▸ **Directions for this task**
Nothing in the data may be altered; the answer is a verbatim copy of it.

▸ **Supplied records**
* * * * * * * * *
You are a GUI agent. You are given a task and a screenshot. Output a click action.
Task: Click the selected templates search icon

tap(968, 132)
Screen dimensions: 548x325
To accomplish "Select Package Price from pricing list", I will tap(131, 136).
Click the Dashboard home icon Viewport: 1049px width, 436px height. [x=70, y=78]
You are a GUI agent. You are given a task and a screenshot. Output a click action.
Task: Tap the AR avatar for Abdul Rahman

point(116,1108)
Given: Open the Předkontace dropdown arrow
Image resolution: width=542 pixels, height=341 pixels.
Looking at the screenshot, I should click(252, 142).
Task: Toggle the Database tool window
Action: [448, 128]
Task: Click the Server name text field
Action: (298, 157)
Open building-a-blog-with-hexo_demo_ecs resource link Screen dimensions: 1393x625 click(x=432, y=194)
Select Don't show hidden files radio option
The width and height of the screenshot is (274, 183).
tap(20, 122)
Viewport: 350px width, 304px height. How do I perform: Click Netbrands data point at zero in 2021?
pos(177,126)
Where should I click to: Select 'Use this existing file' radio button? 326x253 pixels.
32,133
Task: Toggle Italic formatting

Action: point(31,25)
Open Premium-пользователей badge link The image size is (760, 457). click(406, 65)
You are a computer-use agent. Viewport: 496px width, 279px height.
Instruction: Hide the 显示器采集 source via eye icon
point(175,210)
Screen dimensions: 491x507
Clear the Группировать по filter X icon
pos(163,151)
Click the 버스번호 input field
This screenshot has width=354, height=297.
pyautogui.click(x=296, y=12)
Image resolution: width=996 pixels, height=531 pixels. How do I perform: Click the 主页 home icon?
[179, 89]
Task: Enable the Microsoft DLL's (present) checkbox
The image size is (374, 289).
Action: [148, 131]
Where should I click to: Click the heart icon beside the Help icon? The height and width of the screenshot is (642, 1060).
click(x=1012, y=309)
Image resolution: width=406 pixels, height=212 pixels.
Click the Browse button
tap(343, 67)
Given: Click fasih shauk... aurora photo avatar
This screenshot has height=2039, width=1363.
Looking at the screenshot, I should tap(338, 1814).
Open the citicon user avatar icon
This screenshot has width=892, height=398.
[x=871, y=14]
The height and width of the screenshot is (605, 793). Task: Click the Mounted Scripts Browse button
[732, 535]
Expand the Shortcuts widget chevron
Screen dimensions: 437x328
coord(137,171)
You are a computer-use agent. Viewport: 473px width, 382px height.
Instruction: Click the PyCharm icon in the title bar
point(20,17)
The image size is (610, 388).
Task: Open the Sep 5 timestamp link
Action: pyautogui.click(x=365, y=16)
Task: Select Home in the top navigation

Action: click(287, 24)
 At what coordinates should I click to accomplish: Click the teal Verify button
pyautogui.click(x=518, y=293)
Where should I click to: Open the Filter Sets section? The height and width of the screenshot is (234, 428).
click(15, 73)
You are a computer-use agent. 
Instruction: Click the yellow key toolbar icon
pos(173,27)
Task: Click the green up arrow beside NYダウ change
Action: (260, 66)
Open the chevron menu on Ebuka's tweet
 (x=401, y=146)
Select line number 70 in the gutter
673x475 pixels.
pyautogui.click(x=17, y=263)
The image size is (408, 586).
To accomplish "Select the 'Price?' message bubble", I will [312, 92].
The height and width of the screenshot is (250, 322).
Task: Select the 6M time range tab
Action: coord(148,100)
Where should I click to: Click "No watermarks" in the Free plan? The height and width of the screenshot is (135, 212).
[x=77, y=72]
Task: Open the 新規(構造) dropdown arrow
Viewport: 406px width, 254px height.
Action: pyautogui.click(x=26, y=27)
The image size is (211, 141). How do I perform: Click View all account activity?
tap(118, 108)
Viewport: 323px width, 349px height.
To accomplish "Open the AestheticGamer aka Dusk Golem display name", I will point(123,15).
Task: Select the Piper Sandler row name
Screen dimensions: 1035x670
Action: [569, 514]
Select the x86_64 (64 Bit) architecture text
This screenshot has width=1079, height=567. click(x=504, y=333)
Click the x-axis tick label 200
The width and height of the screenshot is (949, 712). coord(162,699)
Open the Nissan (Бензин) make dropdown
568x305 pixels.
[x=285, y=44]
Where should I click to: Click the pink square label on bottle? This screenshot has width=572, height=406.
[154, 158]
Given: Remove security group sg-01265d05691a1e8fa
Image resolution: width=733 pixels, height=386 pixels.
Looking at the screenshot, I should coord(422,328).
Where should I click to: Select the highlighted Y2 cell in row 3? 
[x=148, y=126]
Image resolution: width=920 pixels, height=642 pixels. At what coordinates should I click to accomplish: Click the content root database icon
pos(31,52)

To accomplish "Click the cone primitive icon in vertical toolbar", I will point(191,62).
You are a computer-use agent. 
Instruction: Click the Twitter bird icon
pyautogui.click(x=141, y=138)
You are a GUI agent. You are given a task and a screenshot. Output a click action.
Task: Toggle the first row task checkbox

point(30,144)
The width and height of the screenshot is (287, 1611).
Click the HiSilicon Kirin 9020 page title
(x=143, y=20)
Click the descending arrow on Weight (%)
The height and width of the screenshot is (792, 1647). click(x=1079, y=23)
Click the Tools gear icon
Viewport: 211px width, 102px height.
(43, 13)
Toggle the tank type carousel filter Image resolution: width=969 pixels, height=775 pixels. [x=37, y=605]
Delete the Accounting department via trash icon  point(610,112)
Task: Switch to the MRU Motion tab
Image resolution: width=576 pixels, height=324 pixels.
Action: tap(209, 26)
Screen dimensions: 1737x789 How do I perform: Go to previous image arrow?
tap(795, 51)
* * * * * * * * *
▸ **Solved problem**
You are a GUI agent. You are given a task and a screenshot. Output a click action.
Task: Click the selected templates search icon

tap(968, 132)
Screen dimensions: 548x325
To accomplish "Select Package Price from pricing list", I will tap(131, 136).
Click the Dashboard home icon Viewport: 1049px width, 436px height. [x=70, y=78]
You are a GUI agent. You are given a task and a screenshot. Output a click action.
Task: Tap the AR avatar for Abdul Rahman

point(116,1108)
Given: Open the Předkontace dropdown arrow
Image resolution: width=542 pixels, height=341 pixels.
Looking at the screenshot, I should click(252, 142).
Task: Toggle the Database tool window
Action: [448, 128]
Task: Click the Server name text field
Action: (298, 157)
Open building-a-blog-with-hexo_demo_ecs resource link Screen dimensions: 1393x625 click(x=432, y=194)
Select Don't show hidden files radio option
The width and height of the screenshot is (274, 183).
tap(20, 122)
Viewport: 350px width, 304px height. How do I perform: Click Netbrands data point at zero in 2021?
pos(177,126)
Where should I click to: Select 'Use this existing file' radio button? 326x253 pixels.
32,133
Task: Toggle Italic formatting

Action: point(31,25)
Open Premium-пользователей badge link The image size is (760, 457). click(406, 65)
You are a computer-use agent. Viewport: 496px width, 279px height.
Instruction: Hide the 显示器采集 source via eye icon
point(175,210)
Screen dimensions: 491x507
Clear the Группировать по filter X icon
pos(163,151)
Click the 버스번호 input field
This screenshot has width=354, height=297.
pyautogui.click(x=296, y=12)
Image resolution: width=996 pixels, height=531 pixels. How do I perform: Click the 主页 home icon?
[179, 89]
Task: Enable the Microsoft DLL's (present) checkbox
The image size is (374, 289).
Action: [148, 131]
Where should I click to: Click the heart icon beside the Help icon? The height and width of the screenshot is (642, 1060).
click(x=1012, y=309)
Image resolution: width=406 pixels, height=212 pixels.
Click the Browse button
tap(343, 67)
Given: Click fasih shauk... aurora photo avatar
This screenshot has height=2039, width=1363.
Looking at the screenshot, I should tap(338, 1814).
Open the citicon user avatar icon
This screenshot has width=892, height=398.
[x=871, y=14]
The height and width of the screenshot is (605, 793). Task: Click the Mounted Scripts Browse button
[732, 535]
Expand the Shortcuts widget chevron
Screen dimensions: 437x328
coord(137,171)
You are a computer-use agent. Viewport: 473px width, 382px height.
Instruction: Click the PyCharm icon in the title bar
point(20,17)
The image size is (610, 388).
Task: Open the Sep 5 timestamp link
Action: pyautogui.click(x=365, y=16)
Task: Select Home in the top navigation

Action: click(287, 24)
 At what coordinates should I click to accomplish: Click the teal Verify button
pyautogui.click(x=518, y=293)
Where should I click to: Open the Filter Sets section? The height and width of the screenshot is (234, 428).
click(15, 73)
You are a computer-use agent. 
Instruction: Click the yellow key toolbar icon
pos(173,27)
Task: Click the green up arrow beside NYダウ change
Action: (260, 66)
Open the chevron menu on Ebuka's tweet
 (x=401, y=146)
Select line number 70 in the gutter
673x475 pixels.
pyautogui.click(x=17, y=263)
The image size is (408, 586).
To accomplish "Select the 'Price?' message bubble", I will [312, 92].
The height and width of the screenshot is (250, 322).
Task: Select the 6M time range tab
Action: coord(148,100)
Where should I click to: Click "No watermarks" in the Free plan? The height and width of the screenshot is (135, 212).
[x=77, y=72]
Task: Open the 新規(構造) dropdown arrow
Viewport: 406px width, 254px height.
Action: pyautogui.click(x=26, y=27)
The image size is (211, 141). How do I perform: Click View all account activity?
tap(118, 108)
Viewport: 323px width, 349px height.
To accomplish "Open the AestheticGamer aka Dusk Golem display name", I will point(123,15).
Task: Select the Piper Sandler row name
Screen dimensions: 1035x670
Action: [569, 514]
Select the x86_64 (64 Bit) architecture text
This screenshot has width=1079, height=567. click(x=504, y=333)
Click the x-axis tick label 200
The width and height of the screenshot is (949, 712). coord(162,699)
Open the Nissan (Бензин) make dropdown
568x305 pixels.
[x=285, y=44]
Where should I click to: Click the pink square label on bottle? This screenshot has width=572, height=406.
[154, 158]
Given: Remove security group sg-01265d05691a1e8fa
Image resolution: width=733 pixels, height=386 pixels.
Looking at the screenshot, I should coord(422,328).
Where should I click to: Select the highlighted Y2 cell in row 3? 
[x=148, y=126]
Image resolution: width=920 pixels, height=642 pixels. At what coordinates should I click to accomplish: Click the content root database icon
pos(31,52)

To accomplish "Click the cone primitive icon in vertical toolbar", I will point(191,62).
You are a computer-use agent. 
Instruction: Click the Twitter bird icon
pyautogui.click(x=141, y=138)
You are a GUI agent. You are given a task and a screenshot. Output a click action.
Task: Toggle the first row task checkbox

point(30,144)
The width and height of the screenshot is (287, 1611).
Click the HiSilicon Kirin 9020 page title
(x=143, y=20)
Click the descending arrow on Weight (%)
The height and width of the screenshot is (792, 1647). click(x=1079, y=23)
Click the Tools gear icon
Viewport: 211px width, 102px height.
(43, 13)
Toggle the tank type carousel filter Image resolution: width=969 pixels, height=775 pixels. [x=37, y=605]
Delete the Accounting department via trash icon  point(610,112)
Task: Switch to the MRU Motion tab
Image resolution: width=576 pixels, height=324 pixels.
Action: tap(209, 26)
Screen dimensions: 1737x789 How do I perform: Go to previous image arrow?
tap(795, 51)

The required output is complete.